Scan the records below and copy every line that contains the string "computer".

== Segment start ==

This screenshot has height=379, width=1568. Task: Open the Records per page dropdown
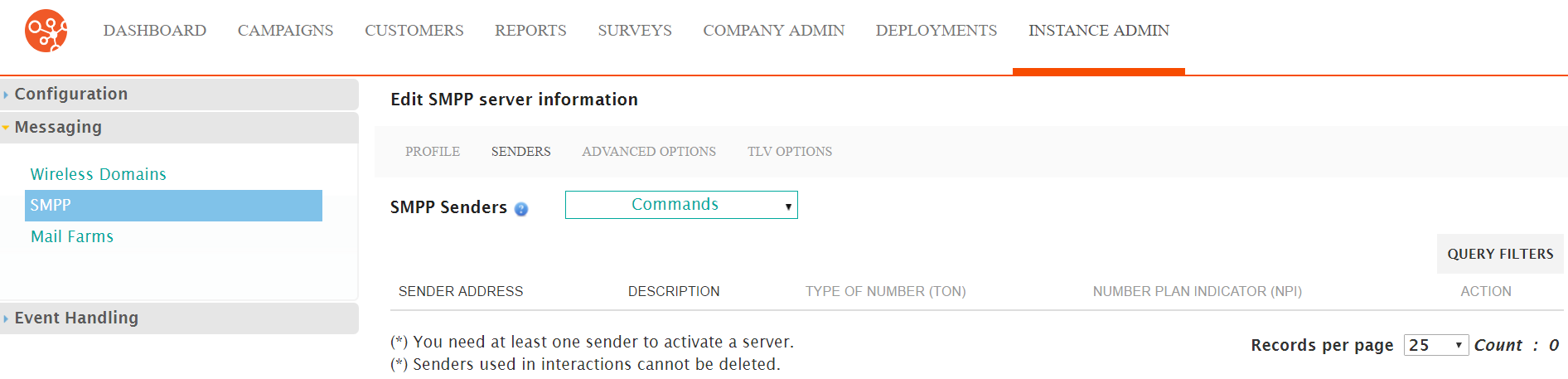click(1435, 345)
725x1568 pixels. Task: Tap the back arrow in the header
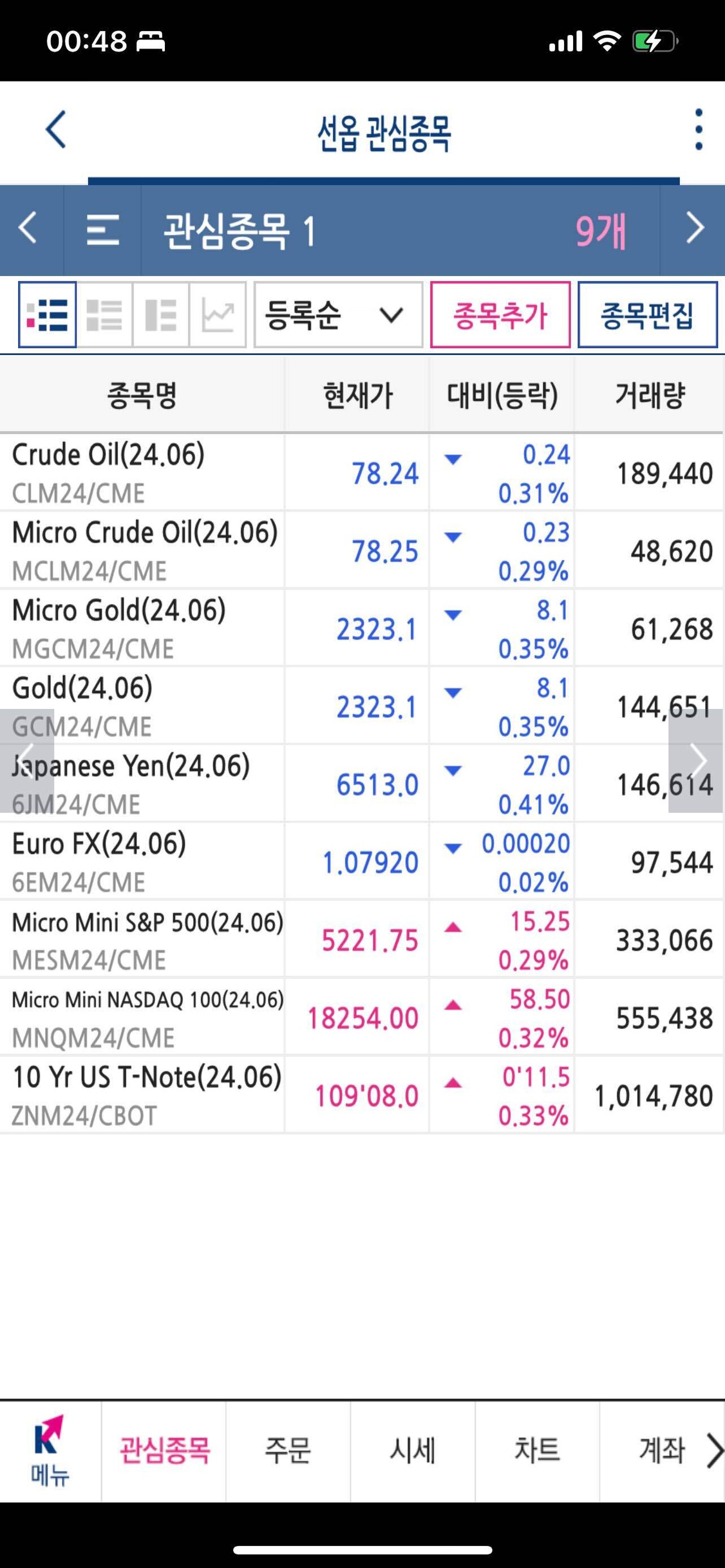pos(56,130)
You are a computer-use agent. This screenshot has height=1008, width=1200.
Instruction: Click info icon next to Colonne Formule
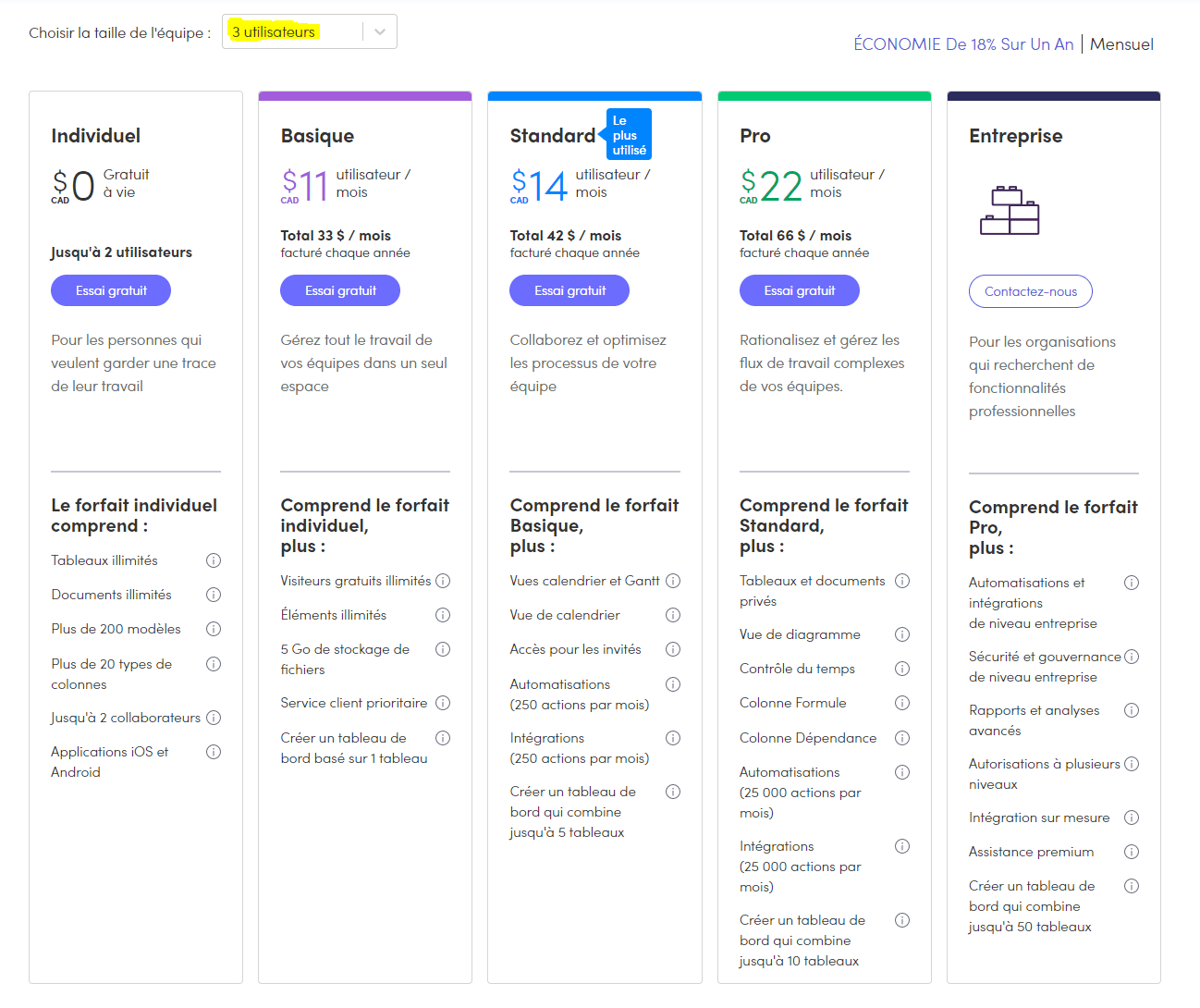tap(902, 703)
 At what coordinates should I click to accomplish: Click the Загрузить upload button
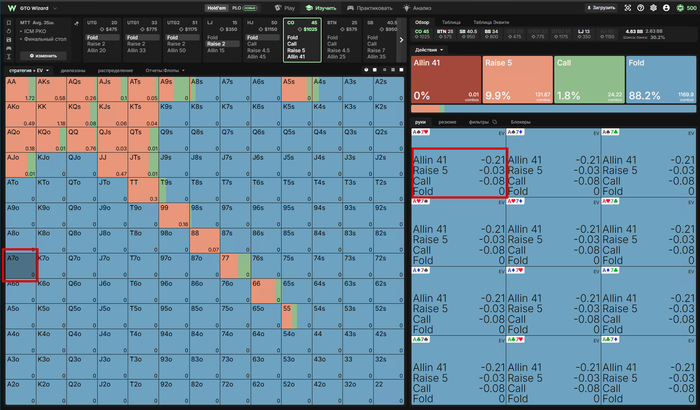(601, 8)
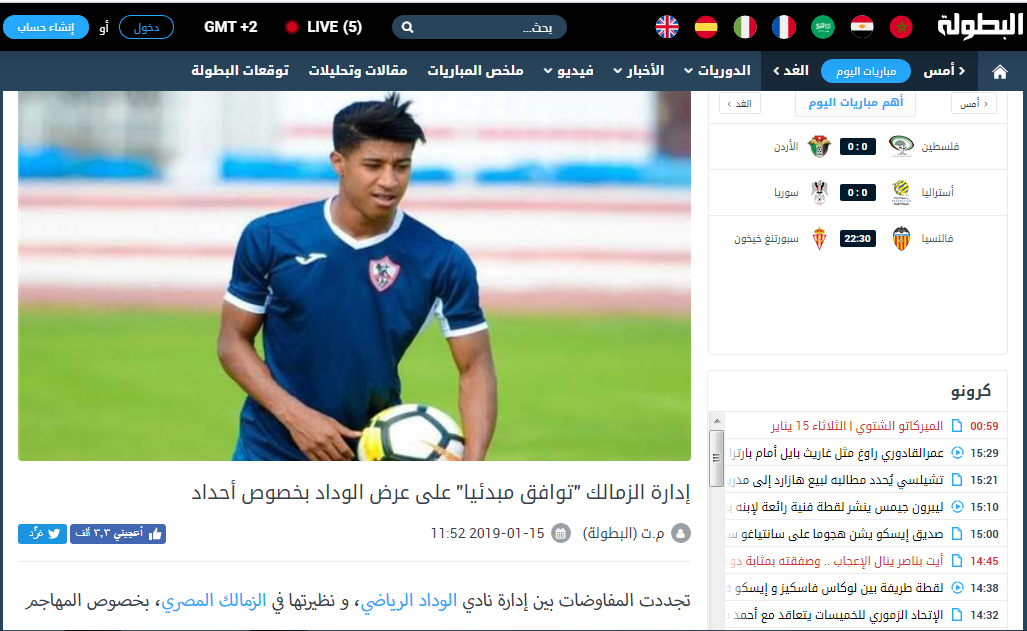The image size is (1027, 631).
Task: Focus the بحث search input field
Action: 479,27
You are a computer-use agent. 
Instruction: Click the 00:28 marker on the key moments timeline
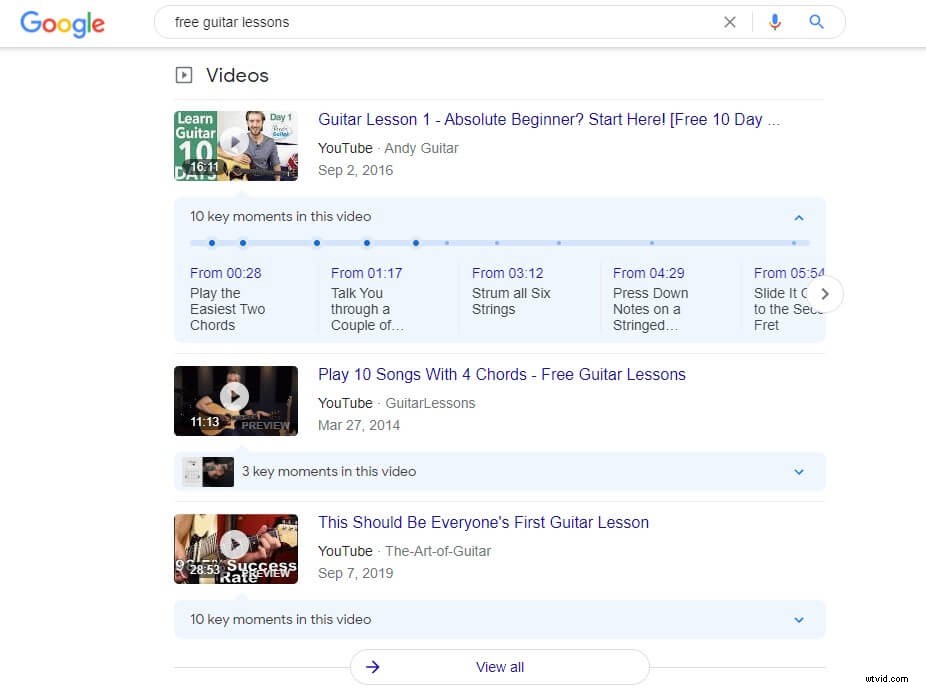click(x=212, y=243)
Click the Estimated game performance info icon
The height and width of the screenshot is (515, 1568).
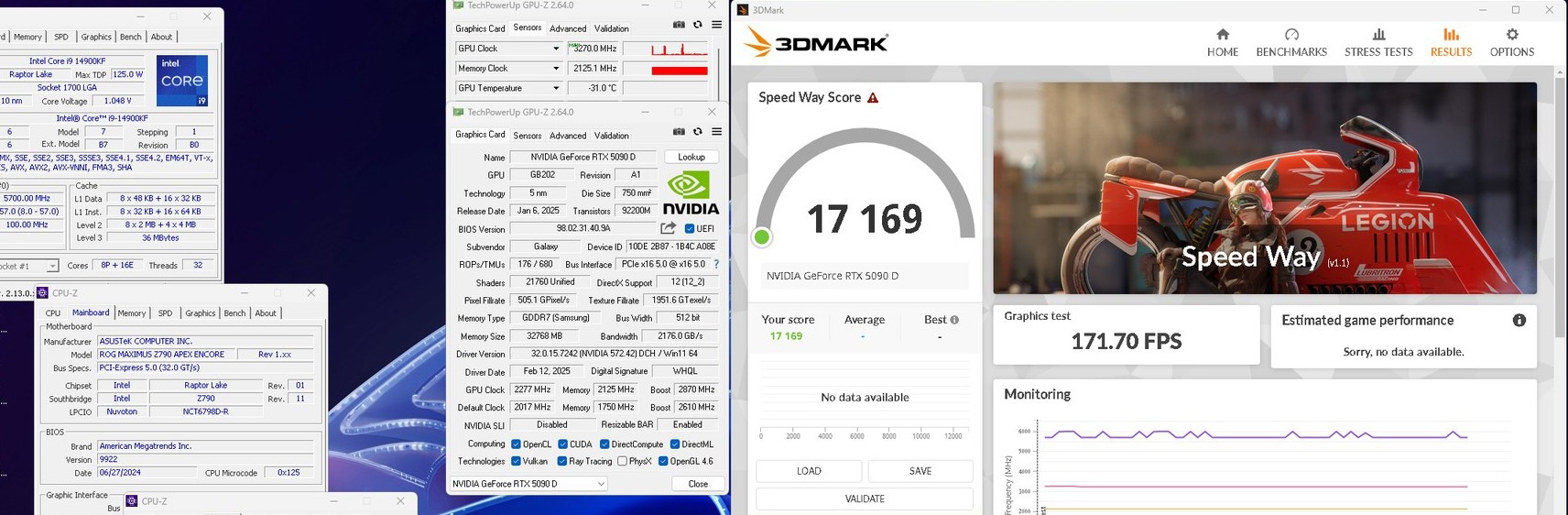1519,321
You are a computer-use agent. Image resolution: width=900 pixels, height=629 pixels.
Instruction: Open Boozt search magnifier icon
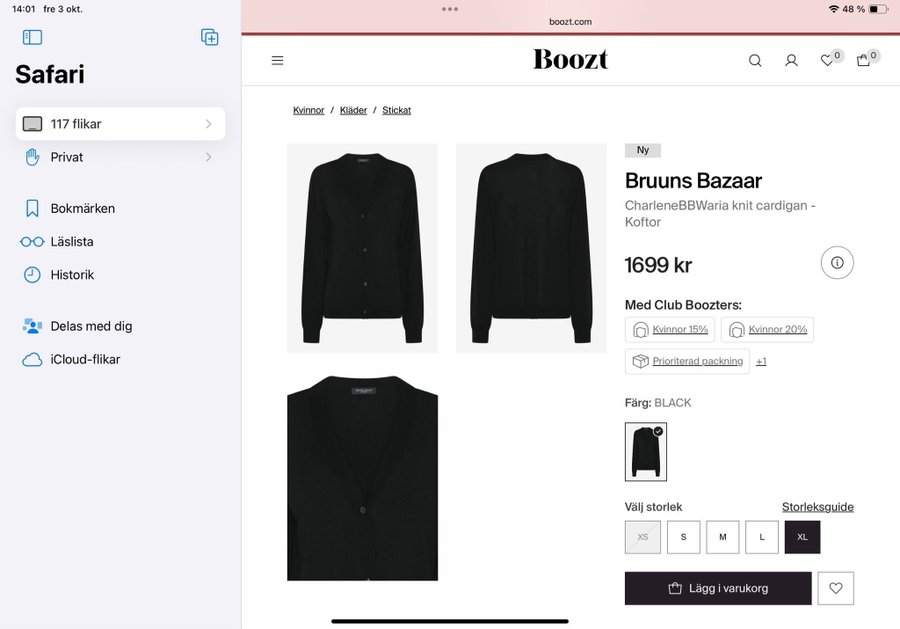coord(755,60)
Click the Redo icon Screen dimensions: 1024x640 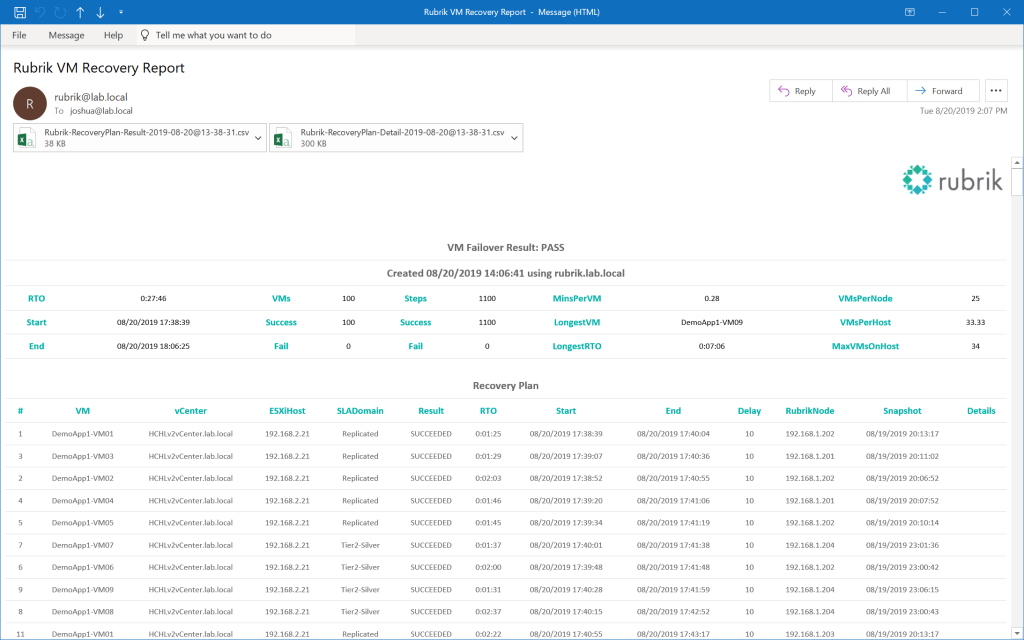click(x=58, y=13)
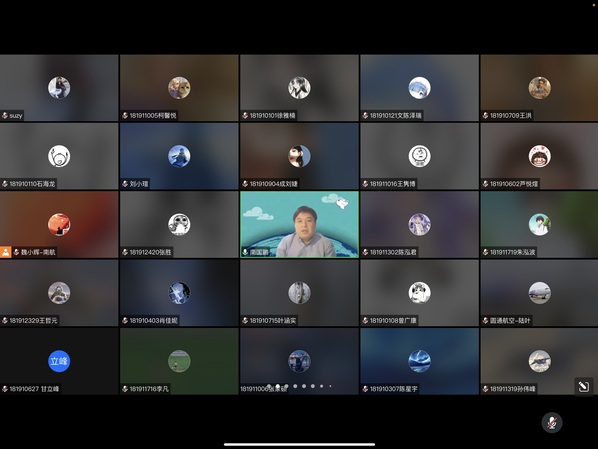The image size is (598, 449).
Task: Click the 181911716 name label
Action: point(149,389)
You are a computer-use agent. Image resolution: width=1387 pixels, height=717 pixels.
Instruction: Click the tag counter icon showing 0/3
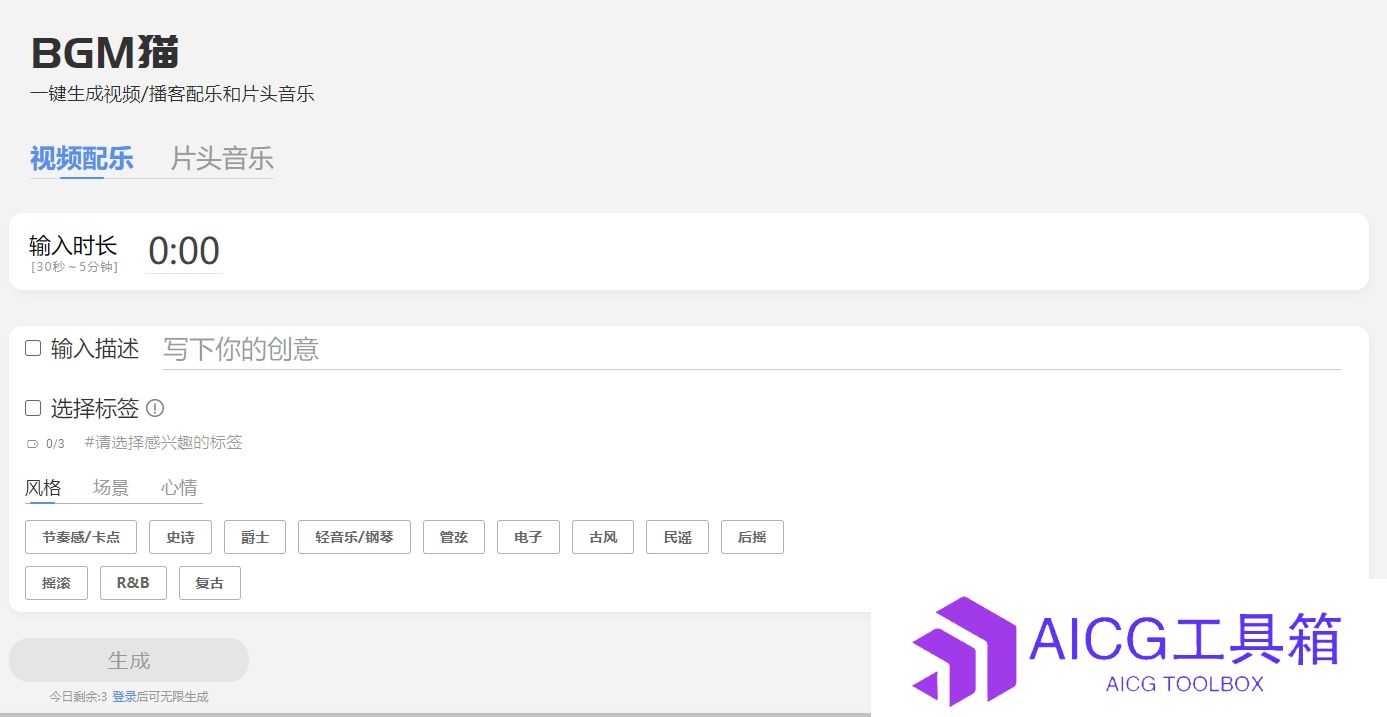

== Segment end ==

Written answer:
You are a computer-use agent. This screenshot has height=1008, width=1200.
You are a computer-use agent. 
You are a computer-use agent. Image resolution: width=900 pixels, height=629 pixels.
You are a computer-use agent. Image resolution: width=1387 pixels, height=717 pixels.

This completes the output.